Houston Chronicle

ACES ON BRIDGE

- By Bobby Wolff

In today’s deal, declarer failed to exploit a favorable lie of the opponents’ cards.

South had too much to open four hearts, so he opened one heart and rebid four over North’s game-forcing twodiamond response, intending to show a good suit in a minimum hand. With excellent controls, North optimistic­ally drove his partner to slam.

West made a safe trump lead, which had the effect of attacking declarer’s ruffing potential. South had to assume the spade king was onside, bringing him to 11 tricks, so he looked to either a successful club finesse or a club ruff in dummy to bolster his tricks.

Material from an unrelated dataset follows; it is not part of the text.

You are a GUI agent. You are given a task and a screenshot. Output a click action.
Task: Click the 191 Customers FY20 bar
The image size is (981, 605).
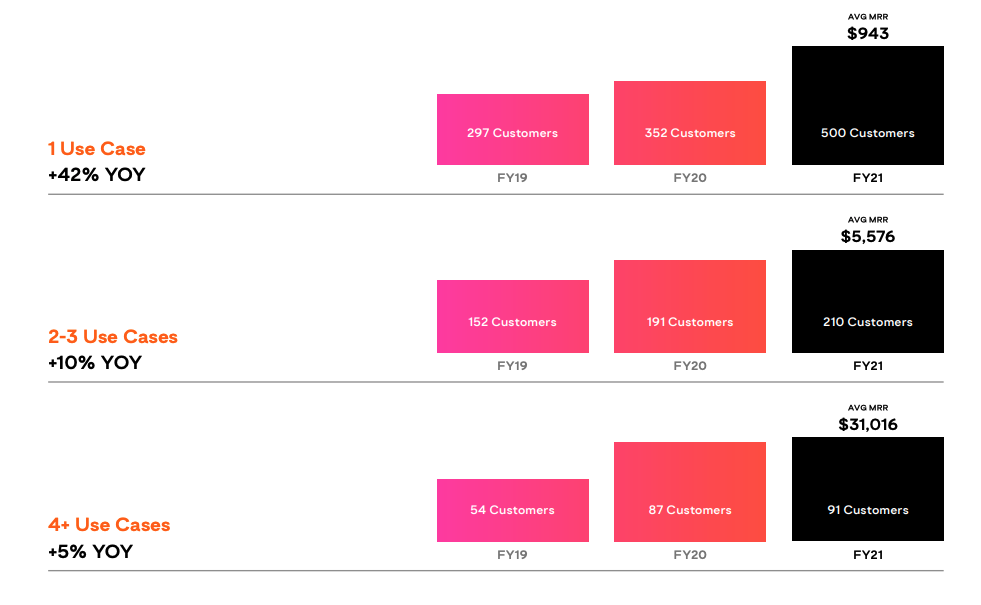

Trying to keep West off play if he had led from three trumps, declarer finessed the club 10 at trick two, hoping East would not have a trump to lead if he won with the jack. But East won cheaply and did play a second trump, then clung to his spades to protect his partner from a black-suit squeeze in the endgame. One down. Declarer failed to make use of an extra chance: While a 3-3 spade split was less likely than the club finesse, the chances could have been combined. The best line is to finesse the spade queen immediatel­y, then cash the spade and diamond aces, discarding a spade. Next South should ruff a spade; if they divide, declarer draws trumps, and the long spade is the 12th trick. If the spades break 4-2, declarer can still try a club to the 10, having risked nothing but a ruff against an unlikely 5-1 spade split, given West’s initial pass.